If you know that dial-up is not for you, then one of several high-speed DSL plans can be considered, with download speeds of between 1000 and 6000 Kbps being the most common and readily available in most areas. Germany's DSL network is under constant improvement and expansion, however there are still some places where DSL may not be technically feasible. If broadband connectivity is an essential part of your work or private life, you may want to check the availability before buying or renting a home. Unlike dial-up, DSL is available with a flat rate. Therefore you can leave the service "always-on" as the separate connection leaves the phone line free for calls. Required hardware includes a Germany compatible "Annex-B" DSL modem, Annex-A modems from the USA are not compatible. A separate DSL activation charge normally also applies, however many telcos nowadays do offer package deals with activation and hardware discounts but normally only in combination with a 2-year service agreement. Another high-performance option, available on select US military installations is TKS Cable Highspeed or "cable modem" Internet service.
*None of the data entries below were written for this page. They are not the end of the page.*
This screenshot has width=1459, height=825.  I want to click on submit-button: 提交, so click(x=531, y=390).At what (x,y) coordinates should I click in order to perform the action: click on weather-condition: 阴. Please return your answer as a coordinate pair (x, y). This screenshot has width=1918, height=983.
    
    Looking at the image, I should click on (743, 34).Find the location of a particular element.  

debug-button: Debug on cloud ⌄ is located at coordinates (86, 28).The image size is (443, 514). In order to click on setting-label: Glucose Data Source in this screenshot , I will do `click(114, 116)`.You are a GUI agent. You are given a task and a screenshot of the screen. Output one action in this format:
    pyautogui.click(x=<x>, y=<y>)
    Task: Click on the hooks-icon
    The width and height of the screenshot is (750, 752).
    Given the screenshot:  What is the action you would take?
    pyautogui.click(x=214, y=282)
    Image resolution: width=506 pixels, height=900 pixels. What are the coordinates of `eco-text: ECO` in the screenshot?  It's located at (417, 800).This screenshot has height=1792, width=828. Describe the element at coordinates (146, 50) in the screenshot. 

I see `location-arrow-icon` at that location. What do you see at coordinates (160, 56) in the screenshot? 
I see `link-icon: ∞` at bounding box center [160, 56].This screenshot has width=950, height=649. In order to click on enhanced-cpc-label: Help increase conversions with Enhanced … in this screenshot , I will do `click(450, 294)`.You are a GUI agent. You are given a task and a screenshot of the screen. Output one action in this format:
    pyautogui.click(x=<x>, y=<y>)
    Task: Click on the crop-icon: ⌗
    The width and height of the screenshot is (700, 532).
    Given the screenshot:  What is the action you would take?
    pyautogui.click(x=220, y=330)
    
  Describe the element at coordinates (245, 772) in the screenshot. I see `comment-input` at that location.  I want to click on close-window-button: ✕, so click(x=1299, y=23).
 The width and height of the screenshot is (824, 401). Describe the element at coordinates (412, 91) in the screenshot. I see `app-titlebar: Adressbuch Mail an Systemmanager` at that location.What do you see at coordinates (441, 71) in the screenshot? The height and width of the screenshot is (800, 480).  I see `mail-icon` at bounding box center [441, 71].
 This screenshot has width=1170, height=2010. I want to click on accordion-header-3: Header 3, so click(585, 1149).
Internet access does not have to be restricted to your home. Germany has Internet cafés and thousands of wireless Internet "hotspots" many of them free of charge. Aside from airport terminals, hotspots are also available at hotels, gas stations, bars and restaurants. Locations are always subject to change, so just do a web search to find a current list of locations near you. WLAN enabled laptops and mobile phones can be used. You can also get online on-the-go over a mobile phone data network using your mobile phone's web browser or on a notebook computer utilizing a GSM adapter that plugs into a USB port. The USB "web sticks" are available with either a prepaid or annual service plan and can offer DSL-like download speeds of up to 7200 Kbps.
Choosing the right service provider and Internet plan is important. Many of the Internet "bargains" that you see advertised may have some major drawbacks if you read the German "fine print." Some providers bundle flat rate DSL along with phone service, but many then charge more for phone calls for example. Pre-selecting an alternate carrier and using calling-cards may not be possible. Package deals with free hardware and activation can save you money but most require a two year minimum contract, early cancellation fees do apply. Before signing on the dotted line, do check the terms and conditions and find out the costs for early cancellation. Look for plans that are flexible and find out if there is any English documentation or technical support.